In Tarrant Bell Property, LLC v. The Superior Court, 120 residents of a mobile home park in Alameda County sued the park owners complaining that they had not maintained the common areas of the park and subjected residents to substandard living conditions. Of those residents, 100 residents’ leases had a provision that provided that disputes were to be resolved, first, by arbitration, or should the arbitration provision be found to be unenforceable, by general judicial reference. Key here is that the remaining 20 residents, 17% of the total, had leases that did not require arbitration and reference.
The plaintiffs asked the judge to order arbitration or reference, the park owners opposed either. The trail court judge refused to order arbitration or reference. The opinion does not describe why the court denied arbitration, but focuses instead on denial of reference.
The concern was that, with two groups of plaintiffs one having the lease provision and the other not, there was a possibility of inconsistent judgments:
“Ordering two groups of real parties in interest to try their cases in separate but parallel proceedings would not reduce the burdens on this court or the parties, result in any cost savings, streamline the proceedings, or achieve efficiencies of any kind. The parties would be required to conduct the same discovery, litigate, and ultimately try the same issues in separate but parallel forums. A general reference would thus result in a duplication of effort, increased costs, and potentially, delays in resolution. Moreover, it would not reduce any burden on this Court, which would almost certainly have to hear, and decide, all of the same issues.”

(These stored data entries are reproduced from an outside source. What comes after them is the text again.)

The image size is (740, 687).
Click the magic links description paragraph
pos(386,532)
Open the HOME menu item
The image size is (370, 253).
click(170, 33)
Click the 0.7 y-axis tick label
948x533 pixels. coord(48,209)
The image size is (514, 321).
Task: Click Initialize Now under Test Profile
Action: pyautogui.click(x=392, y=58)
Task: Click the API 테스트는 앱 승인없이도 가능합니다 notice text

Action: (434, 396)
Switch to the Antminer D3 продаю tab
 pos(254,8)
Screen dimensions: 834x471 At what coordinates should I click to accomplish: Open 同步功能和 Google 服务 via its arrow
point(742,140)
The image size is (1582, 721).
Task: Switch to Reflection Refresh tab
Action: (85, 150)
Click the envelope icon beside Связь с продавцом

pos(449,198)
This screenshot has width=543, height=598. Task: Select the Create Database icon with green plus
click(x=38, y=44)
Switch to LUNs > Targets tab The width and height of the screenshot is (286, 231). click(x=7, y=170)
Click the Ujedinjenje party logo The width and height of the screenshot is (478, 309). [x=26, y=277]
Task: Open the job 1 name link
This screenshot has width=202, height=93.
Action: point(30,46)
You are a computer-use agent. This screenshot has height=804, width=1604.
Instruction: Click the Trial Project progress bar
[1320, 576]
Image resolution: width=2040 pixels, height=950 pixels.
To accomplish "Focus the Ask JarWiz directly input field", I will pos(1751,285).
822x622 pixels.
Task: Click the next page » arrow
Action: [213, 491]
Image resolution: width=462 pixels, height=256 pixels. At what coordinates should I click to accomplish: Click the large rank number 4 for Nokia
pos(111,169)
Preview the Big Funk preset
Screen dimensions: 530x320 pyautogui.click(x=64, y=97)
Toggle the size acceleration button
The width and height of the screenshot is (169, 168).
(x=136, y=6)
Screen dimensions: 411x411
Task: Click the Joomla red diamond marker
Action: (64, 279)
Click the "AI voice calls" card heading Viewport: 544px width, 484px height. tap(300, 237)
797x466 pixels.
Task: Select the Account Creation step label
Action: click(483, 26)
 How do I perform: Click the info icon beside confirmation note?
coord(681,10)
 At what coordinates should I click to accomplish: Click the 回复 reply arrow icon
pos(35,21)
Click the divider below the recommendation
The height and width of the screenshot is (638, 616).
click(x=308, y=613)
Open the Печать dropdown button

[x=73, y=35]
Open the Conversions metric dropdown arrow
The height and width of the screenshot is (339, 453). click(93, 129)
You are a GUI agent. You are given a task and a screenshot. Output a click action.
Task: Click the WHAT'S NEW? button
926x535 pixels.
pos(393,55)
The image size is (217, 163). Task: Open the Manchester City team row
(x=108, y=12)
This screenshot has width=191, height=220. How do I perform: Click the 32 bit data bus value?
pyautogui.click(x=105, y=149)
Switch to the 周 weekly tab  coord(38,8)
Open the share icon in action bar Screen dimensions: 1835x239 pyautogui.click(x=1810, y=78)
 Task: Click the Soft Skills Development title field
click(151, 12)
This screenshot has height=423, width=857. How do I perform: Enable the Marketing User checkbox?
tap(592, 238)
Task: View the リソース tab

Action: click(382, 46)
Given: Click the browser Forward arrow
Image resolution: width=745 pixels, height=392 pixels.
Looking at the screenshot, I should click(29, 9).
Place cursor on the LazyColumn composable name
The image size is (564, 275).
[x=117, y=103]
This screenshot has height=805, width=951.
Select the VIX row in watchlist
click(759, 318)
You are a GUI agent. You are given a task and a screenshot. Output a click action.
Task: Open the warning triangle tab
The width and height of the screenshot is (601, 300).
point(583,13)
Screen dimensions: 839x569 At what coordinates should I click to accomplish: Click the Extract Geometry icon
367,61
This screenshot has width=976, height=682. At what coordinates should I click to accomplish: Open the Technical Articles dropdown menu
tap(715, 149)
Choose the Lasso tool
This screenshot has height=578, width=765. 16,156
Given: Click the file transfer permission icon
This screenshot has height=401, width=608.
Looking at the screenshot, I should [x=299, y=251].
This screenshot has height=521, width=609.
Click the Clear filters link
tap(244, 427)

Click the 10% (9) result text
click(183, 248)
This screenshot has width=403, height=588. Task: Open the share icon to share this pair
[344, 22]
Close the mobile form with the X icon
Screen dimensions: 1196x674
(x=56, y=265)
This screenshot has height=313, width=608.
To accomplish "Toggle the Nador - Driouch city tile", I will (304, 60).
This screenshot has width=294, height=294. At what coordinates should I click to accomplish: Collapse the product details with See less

The Court of Appeal did not overturn the decision, and neither did the Supreme Court. The Supreme Court started with the judicial reference statutes, Code of Civil Procedure Sections 638 +. Section 638 provides that the court may appoint a referee if the parties agreement states that the dispute shall be heard by a referee. “May” is permissive, meaning that the court has discretion, even if the parties agreement states “shall,” which does not allow for discretion.
Thus, the court will not follow the intent of the parties, (at least 83% of them), in refusing to enforce a provision for judicial reference that they had in their leases. The facts here, where there were 120 different lease contracts, are not common for most contracting parties. But a common scenario where the problem would arise is a real estate purchase contract. Often, when there are real estate sales disputes, the brokers are included as defendants. But, the brokers are not parties to the purchase contract. Thus, a judicial reference provision would apply only to the dispute between the buyer and seller, but not between the plaintiff and broker.